The full Moon names used by The Old Farmer’s Almanac come from a number of places, including Native American, Colonial American, and European sources. Traditionally, each full Moon name was applied to the entire lunar month in which it occurred, not solely to the full Moon.
The Strawberry Moon
June’s full Moon—typically the last full Moon of spring or the first of summer—has traditionally been called the Strawberry Moon.
This name has been used by Algonquin, Ojibwe, Dakota, and Lakota peoples, among others, to mark the ripening of ”June-bearing” strawberries that are ready to be gathered. The Haida term Berries Ripen Moon reflects this natural as well.

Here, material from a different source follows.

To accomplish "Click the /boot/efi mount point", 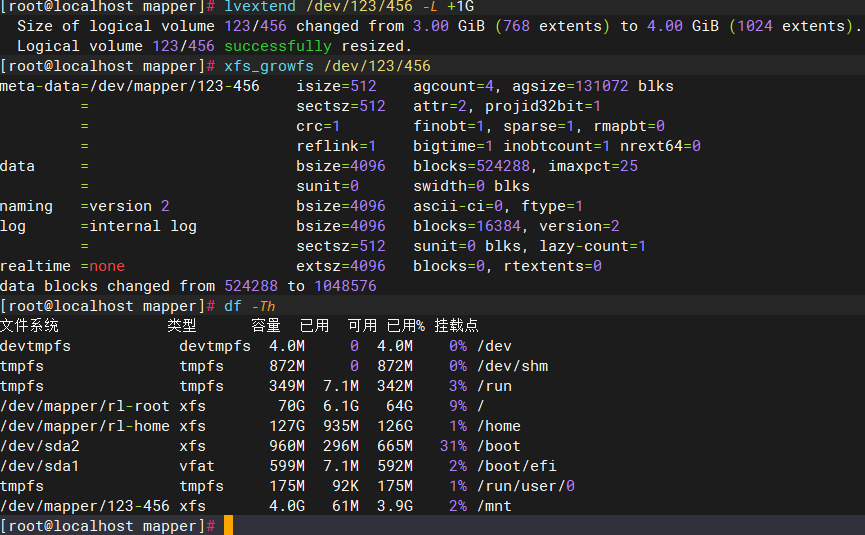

As flowers bloom and early fruit ripens, June is a time of great abundance for many.
Alternative June Moon Names
Blooming Moon (Anishinaabe) is indicative of the flowering season, while Green Corn Moon (Cherokee) and Hoer Moon (Western Abenaki) suggest that it’s time to tend to young crops.
Other names highlight that this is a time of new life: The Tlingit have used the term Birth Moon, referring to the time when certain animals are born in their region (the Pacific Northwest). Egg Laying Moon and Hatching Moon are Cree terms that also hint at a time of many animal babies.
Alternative European names for this Moon include the Honey Moon and the Mead Moon. June was traditionally the month of marriages, and is even named after the Roman goddess of marriage, Juno. Following marriage comes the ”honeymoon,” which may be tied to this alternative Moon name!